His choice of vocal partners was eclectic and unusual to say the least. Little Richard, Don Henley, Kiki Dee, Tammy Wynette, Bonnie Raitt, Leonard Cohen, George Michael, and of course RuPaul among others brought their varied vocal styles to this album with varying degrees of success. The album is cohesive but the performances are inconsistent. It does, however, keep your attention.
The whole idea may have originated from his duet on “Don’t Let The Sun Go Down On Me” with George Michael at an AIDS benefit concert in early 1991. It was recorded and released as a single with the profits going to charity, becoming a huge worldwide hit that topped the charts in both the U.S. and Great Britain. It was fairly different from the original version contained on 1974’s Caribou. With his return to the top of the charts and again squarely in the public eye you can almost hear him thinking why not more of the same. It turned out that this live performance was magical as it is one of the strongest tracks on the album.
The album, though, is a hit and miss affair. “True Love” with old partner Kiki Dee works well and reached number two in England.

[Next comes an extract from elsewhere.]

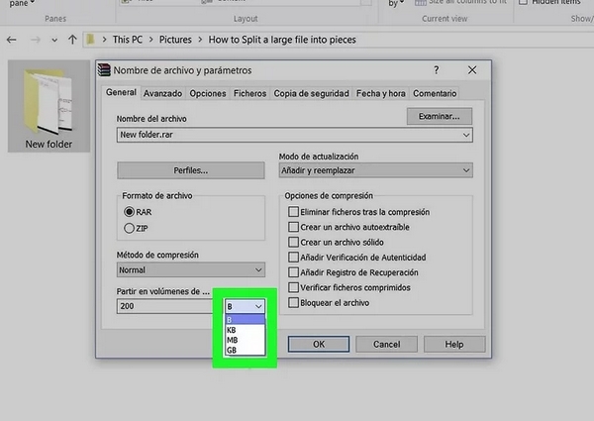Image resolution: width=594 pixels, height=421 pixels.
Task: Expand the Modo de actualización dropdown
Action: [376, 170]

This tune, which was originally a hit for Bing Crosby and Grace Kelly, fit the vocal style of John and Dee well. His duet with Paul Young on the old James & Bobby Purify hit “I’m Your Puppet” is soulful and their voices blend well together. “If You Were Me” with Chris Rea is one of the smoothest tracks on the album. “Shakey Ground” with Don Henley also comes across well. Henley sounds happy and relaxed, which was quite an achievement for Elton.
Two artists are particularly difficult to blend with vocally. Little Richard is an American original. “The Power,” the longest song at over six minutes, comes close to working. It is a mid-tempo affair but I wish they would have chosen an all out rocker for their collaboration. Elton’s duet with Leonard Cohen “Born To Lose” fares less well. Cohen is just such a unique artist that there is little chemistry between them.
His pairing with country legend Tammy Wynette on “A Woman’s Needs” comes off as odd at best. Elton was an admirer of hers — he would also sing on a tribute album after her death — and this choice is heart over reason. We then come to his duet with sex god/goddess RuPaul on “Don’t Go Breaking My Heart,” which is campy with a capital C. It is one of those performances that was so bad it was mesmerizing. It was a failed single in the U.S. but went top ten in England, proving that at least for once American taste was superior.
Duets is not a great album but it was a brave one; plus it’s interesting for both good and bad reasons. It is one of those places in Elton John’s career where he took a chance and survived.